Sorpassi in curva e sulla striscia continua: riecco D'Alfonso

Il governatore sempre più veloce: dopo la multa da 1400 euro sull'autostrada sorpreso oggi sulla statale 17 dal consigliere Pettinari
BUSSI SUL TIRINO. D'Alfonso e la velocità: il presidente della giunta regionale abruzzese torna a far parlare di sè dopo la multa da 1400 euro presa ad agosto scorso sull'autostrada A25 (e poi contestata). Questa volta il sorpasso è avvenuto in giornata sulla linea continua in un tratto di strada sulla Statale 17, a Bussi sul Tirino, lungo le curve della Montedison. L’auto di servizio sulla quale viaggiava il governatore infatti ha effettuato un sorpasso nonostante la presenza della segnaletica che lo vietava. Il sorpasso su linea continua è un gesto rischioso, che prevede sanzioni stabilite dal Codice della Strada attraverso gli articoli 146, dedicato alle infrazioni della segnaletica verticale, e 148, sulle violazioni della segnaletica orizzontale. Secondo l’articolo 146 infatti è prevista, in presenza di linea continua, una multa di 39 euro più il ritiro di due punti dalla patente.

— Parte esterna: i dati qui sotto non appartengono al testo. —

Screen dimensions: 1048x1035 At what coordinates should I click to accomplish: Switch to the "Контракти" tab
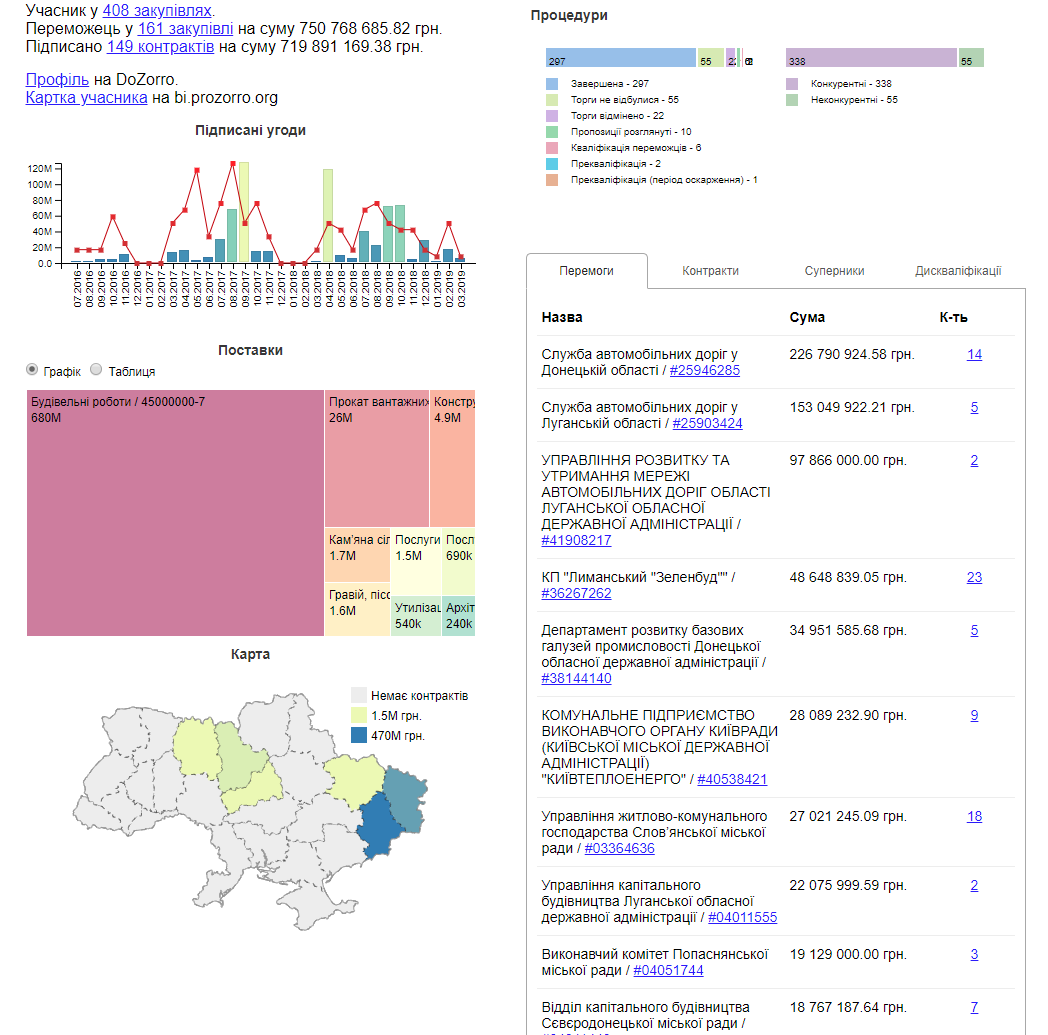[710, 270]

Ancora più rischioso se si pensa che il sorpasso fuori dalla linea continua è proseguito anche in curva. E D’Alfonso, con il suo autista, non è nuovo a questo genere di notizie.
Già a gennaio era stato sanzionato per una somma che ammontava a 1400 euro, quando l’auto di servizio su cui viaggiava era stata ripresa da un autovelox dell’autostrada Pescara-Roma mentre procedeva a velocità elevata. Il sorpasso sarebbe potuto passare inosservato se non fosse stato per l’intervento di Domenico Pettinari, consigliere regionale del Movimento 5 Stelle, anche lui diretto all'Aquila per partecipare al consiglio, che ha provveduto a rendere noto l’accaduto e a mettere a disposizione le foto.